Breakout sessions Saturday afternoon gave OneEvent participants the chance to attend two workshops out of six options. Bishop Scott Jones chose the title “Change the World the Wesleyan Way” for his session on how United Methodists transform the world through love of God and love of neighbor, addressing topics like climate change, racism, public education, poverty and health. “The world has a lot of problems in it. God is interested in loving the world, which means God is interested in fixing the problems and has a strategy,” said Bishop Jones. Christians help God fix the world by obeying God’s law and following the teachings of Christ. Read more about the Social Principles of the United Methodist Church.
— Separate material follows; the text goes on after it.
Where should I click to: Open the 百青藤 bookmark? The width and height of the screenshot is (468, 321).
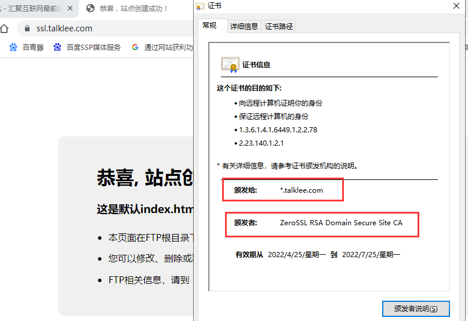[x=32, y=48]
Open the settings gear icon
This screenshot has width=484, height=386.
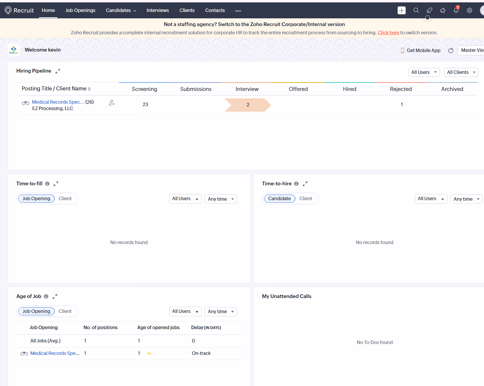coord(469,10)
Ground Zero Master’s Commission led two workshops. One took a candid look at the toxic messages from today’s media, putting them under the scrutiny of God’s Word. The other considered effects of divorce on everyone in families, not just the parents, and considered how God’s help can be a source of strength and help.
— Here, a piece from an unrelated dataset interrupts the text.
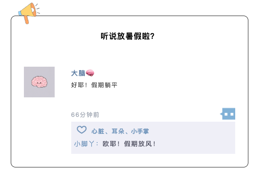Click the brain emoji beside 大脑
This screenshot has height=184, width=264.
(90, 73)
Illusionist Danny Ray’s workshop, “Unlocking Your Awesomeness,” challenged youth to think through who God has designed them to be and make their teenage years matter. “Our lives can be marked by many painful experiences, but God can help us unlock our awesomeness and live a remarkable life,” said Danny Ray.
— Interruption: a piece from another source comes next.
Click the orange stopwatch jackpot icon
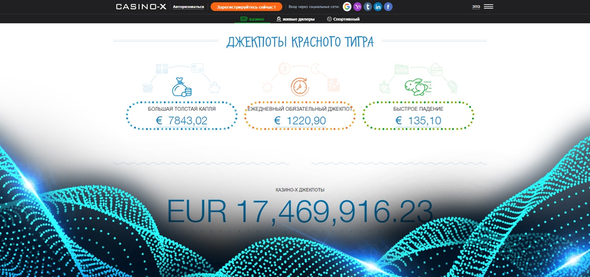Viewport: 590px width, 277px height. (301, 86)

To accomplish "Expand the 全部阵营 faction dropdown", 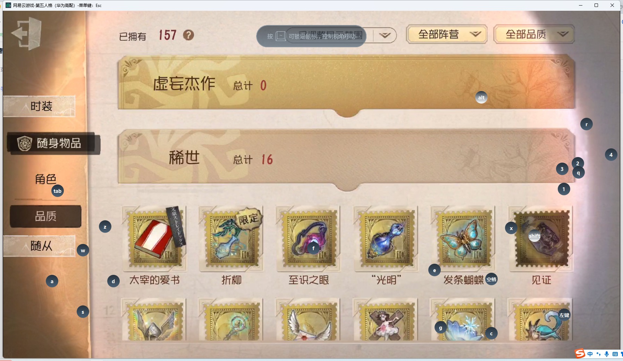I will [447, 34].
Other workshops included a question and answer session with The Digital Age on incorporating electronics and technology in worship even without the fancy equipment of a touring band, and a session for adult leaders on identifying, equipping and encouraging youth who are hearing a call for ministry. Led by the Rev. Ashlee Alley, coordinator of clergy recruitment and development for the Great Plains Conference, that session gave adults practical tools to teach youth how to hear God’s voice, identify one’s gifts and how to respond to God’s call in their lives.
Cindy Laluk and her 7th-grade daughter came up from the Kansas City District with 16 other youth and at least three other adults in two 15-passenger vans. Their group represented Aldersgate UMC in Olathe, Shawnee UMC and Bonner Springs UMC.
“We’re having a great time,” Laluk said at the mixer Saturday night at the Holiday Inn where their group was staying. Late-night mixers were a feature for those staying at hotels. Groups lodged at local churches, a nearby camp or the Grand Island YMCA did not require an organized mixer to facilitate socializing. Kerry Stumbough from Bonner Springs agreed with Laluk that the weather presented challenges, but the event was worth the drive. “We’re blessed with a lot of musical kids,” Laluk noted as someone pulled out a small banjo and began to play. “They are loving the music at The OneEvent.” Laluk said she was particularly entertained by Danny Ray who never ceased to amaze her.
In 2016 The OneEvent will be held at the Heartland Events Center again. “Now that we are familiar with the location, the vendors, and all that entails, it will be so much easier to organize the event next year,” said Great Plains Youth Coordinator Shane Hinderliter. However the event will be the last weekend of January rather than the first. “Coordinating last minute details over the holidays proved to be a stressful challenge, and many families schedule vacations during the school break. Hopefully this change in date will allow more people to attend and more people to volunteer,” said Hinderliter. When details are available, they will be posted at www.GreatPlainsYouth.org.